Abstract
Neon color spreading is a well established visual illusion in which a colored inducing figure evokes the impression of colored glow spreading through empty (achromatic) regions of space between the colored inducing lines, with a sharp color border around the edge of the induced figure. We asked whether there is a depth spreading effect analogous to the color spreading, whereby the perceived depth of the figure region would form a surface at the depth of the inducing lines with a sharp depth border along the perceived figure boundary. Two alternatives are possible. The inducing lines could be seen as isolated in depth with no effect on the surrounding space, or the lines could induce a smooth surface completion with the background, corresponding to smoothness constraint on stereoscopic depth reconstruction.

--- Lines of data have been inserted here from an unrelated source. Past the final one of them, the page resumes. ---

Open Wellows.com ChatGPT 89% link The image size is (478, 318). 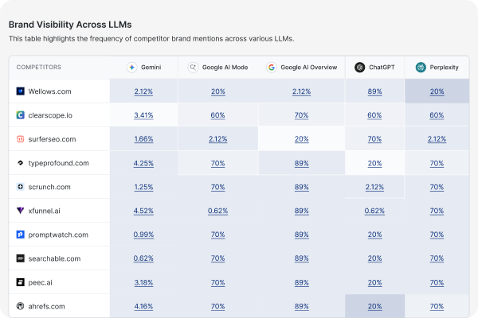[374, 91]
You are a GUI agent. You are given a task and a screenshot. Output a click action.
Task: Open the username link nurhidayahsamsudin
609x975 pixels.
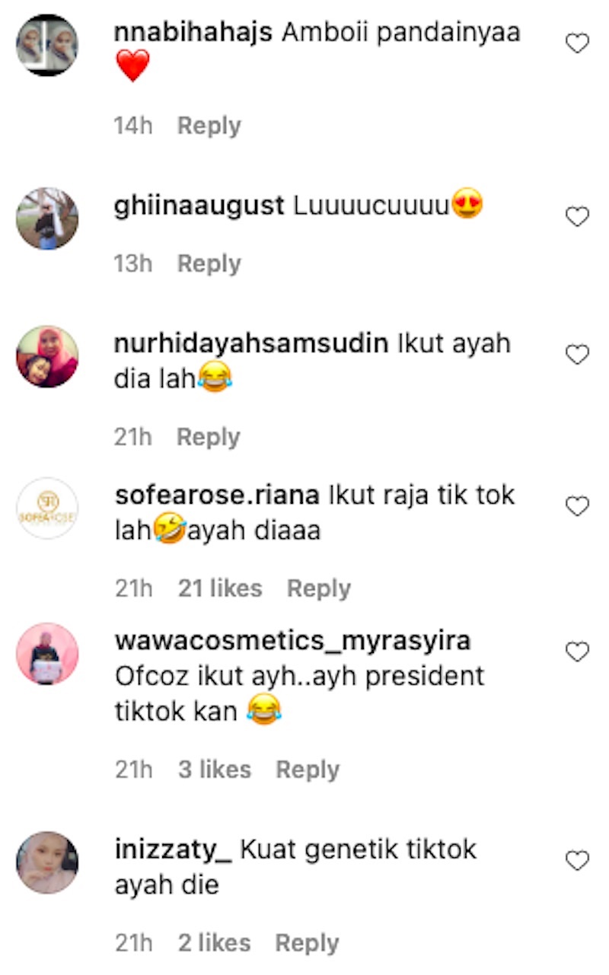coord(252,344)
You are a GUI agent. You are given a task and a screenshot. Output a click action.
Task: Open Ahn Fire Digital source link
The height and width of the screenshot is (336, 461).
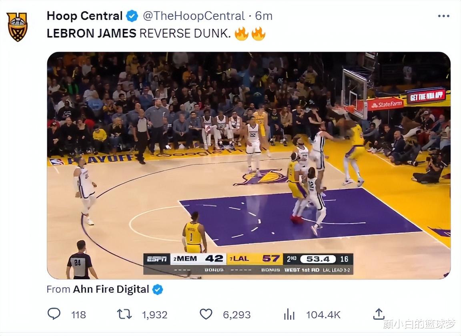point(111,289)
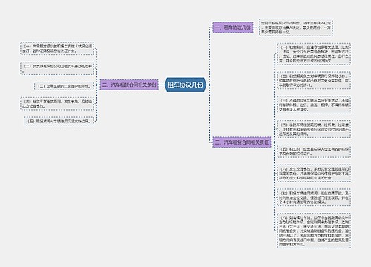
Task: Select left item (二) about insurance company coverage
Action: point(57,68)
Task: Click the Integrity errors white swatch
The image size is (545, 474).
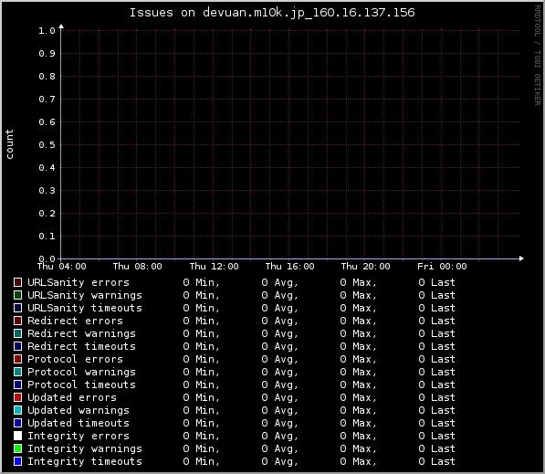Action: (x=17, y=436)
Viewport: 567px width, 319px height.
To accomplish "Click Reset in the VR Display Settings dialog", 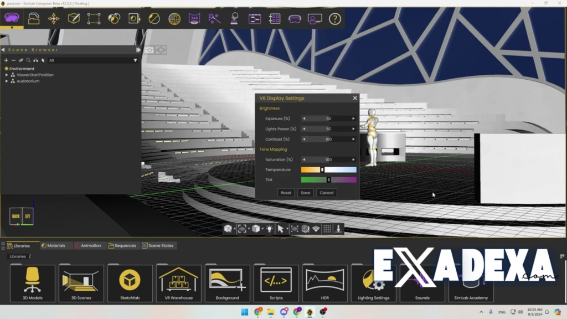I will [286, 192].
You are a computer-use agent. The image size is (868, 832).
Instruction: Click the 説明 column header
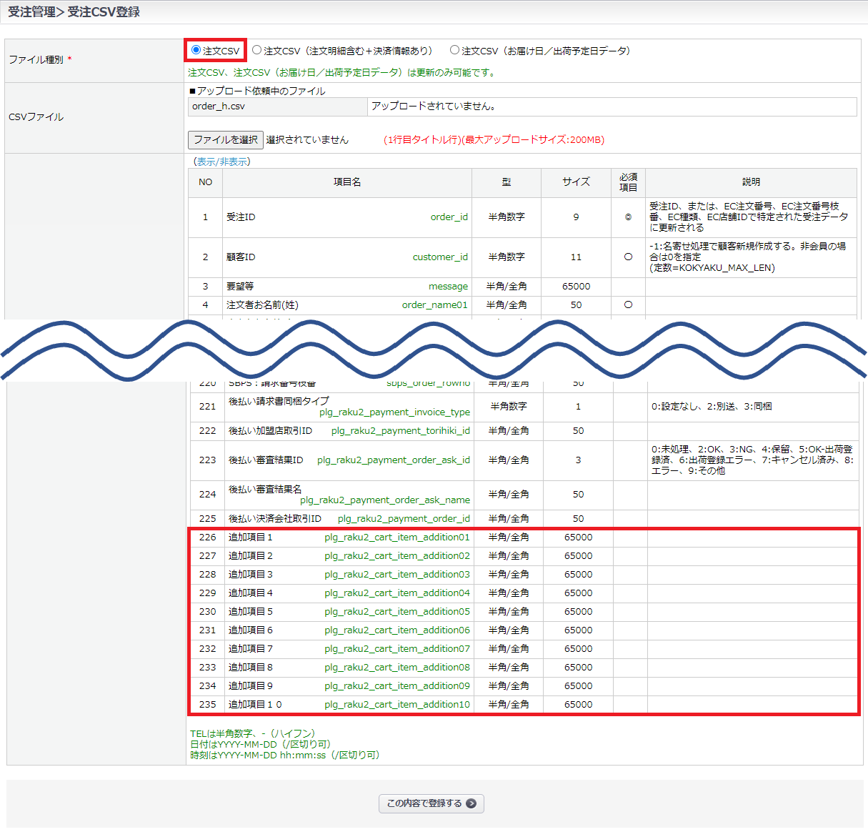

The perceived depth was estimated by selection of which of a set of points matched the perceived the perceived depth of the surrounding space at selected locations across the image. For a group of four subjects, the perceived depth showed strong adherence to the depth of the inducing lines, forming a sharp depth edge at the boundary of the induced figure (a disk) although it was running through empty space. The depth induction was not limited to frontoparallel surfaces, being equally compelling when the surface slanted horizontally in depth. There was no evidence of the operation of a smoothness constraint across the perceived depth edge, although the edge itself represents a form of anisotropic continuity constraint on the form of the induced depth structure. The results place strong constraints on the properties required models of depth reconstruction of object structures implied by sparse disparity cues.